ANBAMED - L'approfondimento
Il Sud Sudan, un puzzle da monitorare

di Ibrahim Abdel Salam

Questi sono giorni impegnativi per la diplomazia e la politica nel Sud Sudan, giovane paese nato nel 2011 quando ha deciso di separarsi dal Sudan. Dopo due guerre civili all'interno del paese madre (1955-1972, poi 1983-2005), milioni di morti e sfollati, ancora conflitti al suo interno dopo l’indipendenza, tanta povertà e un processo di sviluppo che parte da zero, trovare la quadra è tutt'altro che facile.

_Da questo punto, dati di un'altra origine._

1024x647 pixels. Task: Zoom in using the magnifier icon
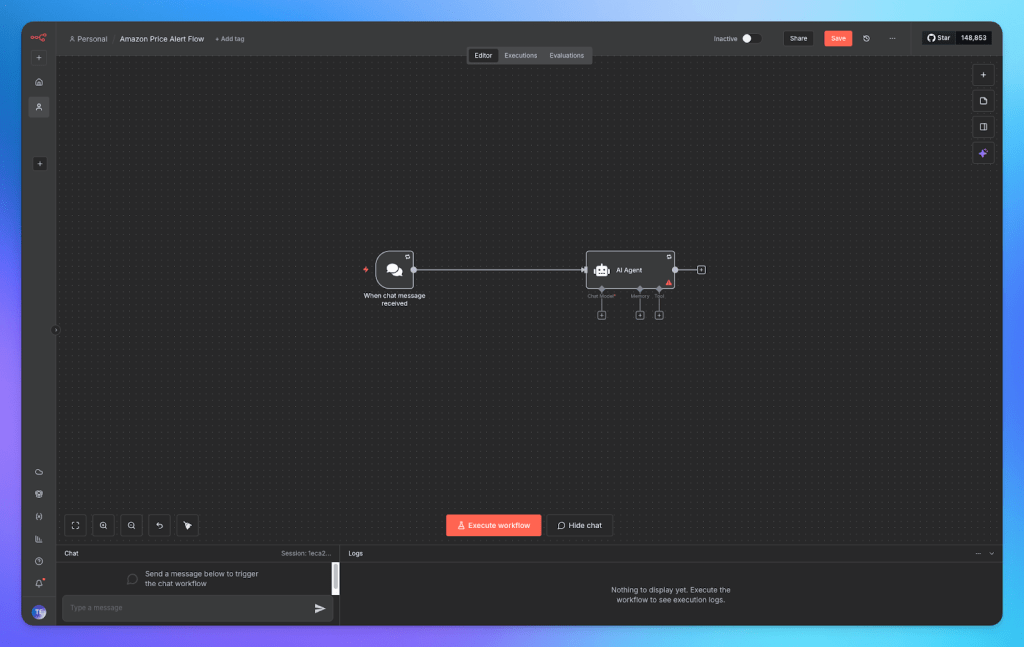(x=103, y=525)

Il dialogo nazionale, che vorrebbe includere tutte le forze politiche locali e nazionali, si è concluso. Il presidente Salva Kiir ne accetta le risoluzioni da inserire nella Costituzione permanente. Le raccomandazioni presentate dai delegati includono l'approvazione del sistema di governo federale, con oltre 32 stati costituiti da governi statali che sono amministrativamente e politicamente autonomi dal governo federale. Tuttavia, l’SPLM-IO, il principale gruppo di opposizione guidato da Riek Machar, non ha preso parte al dialogo, sostenendo che l'accordo di pace del 2018 offre già i propri meccanismi di risoluzione dei conflitti. Intanto, nel contesto dei colloqui bilaterali tra il vice presidente Machar e il governo, l'IGAD – la regione che racchiude Djibouti, Eritrea, Etiopia, Kenya, Somalia, South Sudan, Sudan and Uganda – ha accettato di revocare le restrizioni di viaggio allo stesso Machar, che adesso può andare nuovamente a visitare i suoi siti militari.

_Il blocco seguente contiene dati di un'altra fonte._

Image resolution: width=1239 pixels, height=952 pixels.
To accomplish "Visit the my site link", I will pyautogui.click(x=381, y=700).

La questione dei 32 Stati è stata centrale per arrivare all’accordo, ma questo sembra un passo indietro per la mancanza di coinvolgimento del principale partito di opposizione. La reazione probabilmente arriverà a breve, e speriamo sia pacifica.
Riguardo l’altro conflitto interno, al momento a bassa intensità, continuano senza fretta a Roma i colloqui tra il governo del paese e il gruppo di opposizione armata “South Sudan Opposition Movements Alliance” (fazione SSOMA-Thomas Cirillo). Il Fondo Monetario Internazionale (FMI) ha comunque approvato un prestito di 52,3 milioni di dollari per il Sud Sudan. Si tratta del primo caso di finanziamento approvato da parte dell'FMI da quando il paese ha aderito al Fondo nel 2012.
Martedì 17 novembre il portavoce della Missione delle Nazioni Unite in Sud Sudan (UNMISS) ha dichiarato di voler creare basi temporanee per il mantenimento della pace nella regione di Jonglei, per contribuire a porre fine alle scaramucce interetniche. Quindi le forze ONU presenti nel paese potrebbero essere autorizzate a intervenire in questioni di conflitto armato; questo fatto potrebbe cambiare la percezione della comunità nei confronti delle Nazioni Unite, e magari anche delle ONG umanitarie.
In conclusione, il governo provoca l’opposizione prendendo decisioni in netto contrasto, l'opposizione è di nuovo autorizzata a muoversi per il paese, con il rischio forte di andare di nuovo a mobilitare risorse militari. In questo contesto, l'agenzia dell'ONU potrebbe diventare un “corpo di pace”, quindi “parte integrante” nel conflitto, mentre il FMI mette in circolo soldoni. Questi, positivamente, possono aiutare a risolvere problemi (già vediamo lavori importanti sulle strade), ma anche, negativamente, potrebbero dare una buona ragione alle parti in causa per competere con più forza per il potere e, quindi, il controllo di queste risorse.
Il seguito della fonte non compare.